DIRECTIONS:
The records follow. Count the lines holding "computer" and give only the number.
Segment Open
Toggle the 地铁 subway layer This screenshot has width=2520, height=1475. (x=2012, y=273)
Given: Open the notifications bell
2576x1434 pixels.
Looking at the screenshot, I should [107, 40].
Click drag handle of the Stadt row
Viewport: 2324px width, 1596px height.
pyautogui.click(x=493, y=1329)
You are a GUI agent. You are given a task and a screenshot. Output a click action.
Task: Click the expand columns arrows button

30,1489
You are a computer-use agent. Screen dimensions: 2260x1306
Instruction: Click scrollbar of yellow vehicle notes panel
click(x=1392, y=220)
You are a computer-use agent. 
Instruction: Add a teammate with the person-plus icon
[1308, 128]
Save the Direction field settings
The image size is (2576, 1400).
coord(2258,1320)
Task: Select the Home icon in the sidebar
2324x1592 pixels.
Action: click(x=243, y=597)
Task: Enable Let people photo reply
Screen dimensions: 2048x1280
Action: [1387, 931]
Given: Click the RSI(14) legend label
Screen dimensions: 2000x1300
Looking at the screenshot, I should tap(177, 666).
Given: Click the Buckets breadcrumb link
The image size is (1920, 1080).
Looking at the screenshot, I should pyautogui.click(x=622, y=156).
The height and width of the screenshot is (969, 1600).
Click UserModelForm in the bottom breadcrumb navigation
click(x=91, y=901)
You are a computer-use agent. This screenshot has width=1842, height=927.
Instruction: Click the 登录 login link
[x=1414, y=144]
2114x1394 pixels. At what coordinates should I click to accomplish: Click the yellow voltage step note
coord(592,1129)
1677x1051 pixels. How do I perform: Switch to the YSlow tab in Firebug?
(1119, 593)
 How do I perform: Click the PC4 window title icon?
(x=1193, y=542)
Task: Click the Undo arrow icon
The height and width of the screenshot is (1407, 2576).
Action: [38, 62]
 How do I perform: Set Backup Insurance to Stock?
Segment Closed
ANSWER SPACE:
3